Perspective is a basic and incredibly crucial part of any young adult piece of writing. The point of view from which your story is told plays a vital role in how the book will be received and related to by readers.
Suzanne Collins’ Hunger Games trilogy, for example, uses first-person present-tense perspective, reaffirming the notion that young people tend to act on instinct, while also giving the text a fast-paced flair.
Present tense also furthers tension and puts readers into the POV character’s mindset, as the future is just as uncertain to us as it is to the character.
However, the notion of perspective in YA does not exclusively refer to which person or tense you use; most importantly, it refers to your characters themselves. Generally speaking, your story should be told from the perspective of a teenage protagonist, which is usually what categorises the book as ‘young adult’.
As an adult, one of the most difficult parts of writing in a teenage voice is trying to get back into that mindset. Once you leave your teenage years, your way of thinking tends to change drastically and permanently.
Be wary that you aren’t writing as an older character in retrospect (this is why present tense can sometimes be useful to get you into the right mindset).

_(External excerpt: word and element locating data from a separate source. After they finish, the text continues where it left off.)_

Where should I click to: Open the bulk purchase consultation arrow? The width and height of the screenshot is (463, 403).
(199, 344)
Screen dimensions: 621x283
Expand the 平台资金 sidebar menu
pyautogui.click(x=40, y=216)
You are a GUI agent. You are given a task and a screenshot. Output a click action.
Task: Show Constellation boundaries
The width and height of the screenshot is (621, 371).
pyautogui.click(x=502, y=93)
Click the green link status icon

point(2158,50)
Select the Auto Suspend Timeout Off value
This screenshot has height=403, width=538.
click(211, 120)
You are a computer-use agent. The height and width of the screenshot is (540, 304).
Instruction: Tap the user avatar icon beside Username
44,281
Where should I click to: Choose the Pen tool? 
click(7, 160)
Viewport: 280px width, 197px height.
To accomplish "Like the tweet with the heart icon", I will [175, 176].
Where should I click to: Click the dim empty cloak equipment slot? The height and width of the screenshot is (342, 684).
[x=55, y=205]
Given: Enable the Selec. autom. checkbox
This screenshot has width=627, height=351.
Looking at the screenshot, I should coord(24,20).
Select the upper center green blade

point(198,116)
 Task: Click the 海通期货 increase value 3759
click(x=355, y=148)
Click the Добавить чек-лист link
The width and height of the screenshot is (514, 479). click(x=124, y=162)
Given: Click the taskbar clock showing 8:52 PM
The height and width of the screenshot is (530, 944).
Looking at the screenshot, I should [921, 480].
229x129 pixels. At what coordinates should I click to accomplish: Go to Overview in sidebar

Try to maintain some sense of the irrational emotion and instinctive reactions experienced by teenagers, rather than writing from a more thoughtful, ‘adult’ perspective.
Young adults tend to be a lot more emotionally driven, and will be a lot more temperamental. When in the mindset of your character, try to remove any adult-like inhibitions and have your characters act of their own accord.
If you’re having trouble, try looking back on pivotal moments in your teenage years and consider how you reacted at the time. Think about moments that have left an imprint on your life, remember how you acted and reacted as a teenager, and consider how you would act differently now.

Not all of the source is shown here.